Another option to consider is converting your case to a Ch. 7. This can also have its drawbacks. The obvious advantage is that you are no longer required to make your monthly Ch. 13 plan payment. The downside is if you were taking advantage of any of the unique benefits of a Ch. 13 plan such as reducing the interest on a loan, or cramming down the principal balance on a car loan. If you convert your case to a Ch. 7, then those deals are off, and you will revert to whatever status you were with those creditors prior to the Bankruptcy filing. This can often catch debtors off guard who were under the impression that their car loan was nearly paid off, only to find out that the amounts that were reduced under the Ch. 13 have suddenly resurrected themselves.

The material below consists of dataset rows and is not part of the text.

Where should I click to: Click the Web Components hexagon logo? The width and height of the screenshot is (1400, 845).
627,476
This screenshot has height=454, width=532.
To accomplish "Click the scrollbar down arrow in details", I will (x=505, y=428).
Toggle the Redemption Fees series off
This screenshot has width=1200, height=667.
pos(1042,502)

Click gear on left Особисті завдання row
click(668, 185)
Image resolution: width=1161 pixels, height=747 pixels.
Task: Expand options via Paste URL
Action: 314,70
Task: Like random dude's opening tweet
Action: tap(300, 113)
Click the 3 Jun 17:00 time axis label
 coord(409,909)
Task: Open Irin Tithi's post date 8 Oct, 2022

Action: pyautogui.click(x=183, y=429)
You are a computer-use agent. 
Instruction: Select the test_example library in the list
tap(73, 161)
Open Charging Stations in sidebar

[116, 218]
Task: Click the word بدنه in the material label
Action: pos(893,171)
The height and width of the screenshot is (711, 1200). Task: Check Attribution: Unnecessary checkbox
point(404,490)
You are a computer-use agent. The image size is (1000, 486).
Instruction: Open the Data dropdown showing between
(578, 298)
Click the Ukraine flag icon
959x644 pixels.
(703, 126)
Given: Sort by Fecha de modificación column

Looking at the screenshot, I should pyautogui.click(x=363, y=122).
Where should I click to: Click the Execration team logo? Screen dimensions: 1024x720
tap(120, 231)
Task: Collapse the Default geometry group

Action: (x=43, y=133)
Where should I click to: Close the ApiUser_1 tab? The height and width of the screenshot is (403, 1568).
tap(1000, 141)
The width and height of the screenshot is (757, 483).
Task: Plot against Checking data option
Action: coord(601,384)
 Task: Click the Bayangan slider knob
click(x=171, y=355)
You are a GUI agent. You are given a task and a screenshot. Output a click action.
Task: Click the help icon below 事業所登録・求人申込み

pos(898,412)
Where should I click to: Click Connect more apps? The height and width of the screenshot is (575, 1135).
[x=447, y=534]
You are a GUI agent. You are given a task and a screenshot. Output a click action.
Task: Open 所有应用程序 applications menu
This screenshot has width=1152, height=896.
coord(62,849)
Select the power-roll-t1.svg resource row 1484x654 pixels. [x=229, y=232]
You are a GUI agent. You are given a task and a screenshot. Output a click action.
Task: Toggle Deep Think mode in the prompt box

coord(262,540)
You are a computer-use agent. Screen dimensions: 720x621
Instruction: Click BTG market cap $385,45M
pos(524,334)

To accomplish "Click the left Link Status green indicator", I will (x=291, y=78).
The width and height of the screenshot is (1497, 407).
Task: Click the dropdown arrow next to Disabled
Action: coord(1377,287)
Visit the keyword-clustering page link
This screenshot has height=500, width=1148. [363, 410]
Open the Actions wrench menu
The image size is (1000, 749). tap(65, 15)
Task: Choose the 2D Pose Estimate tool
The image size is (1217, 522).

Another option is to have your attorney reach out the Ch. 13 Trustee to see if there are options for some sort of negotiated deal, such as a balloon payment at the end of the Ch. 13 plan term. This can often be worked out for debtors who have shown a good track record of on time payments for several years, or who have equity in property that can be easily refinanced towards the end of the Ch. 13 Bankruptcy case. In the case of a balloon payment, there is a chance that a skeptical Ch. 13 Trustee could request an evidentiary hearing before the Judge to require you to show how you could afford a balloon payment. This is especially true if you are proposing a large amount to be paid at the end of the plan, so be prepared to show your work instead of skipping right to the answer, because nobody wants you to get to the end of the plan only to fail.
The most important thing is to be proactive and not let your plan get so delinquent that you risk your Bankruptcy being dismissed. You worked hard in that Ch. 13 plan. You deserve to get the most out of it.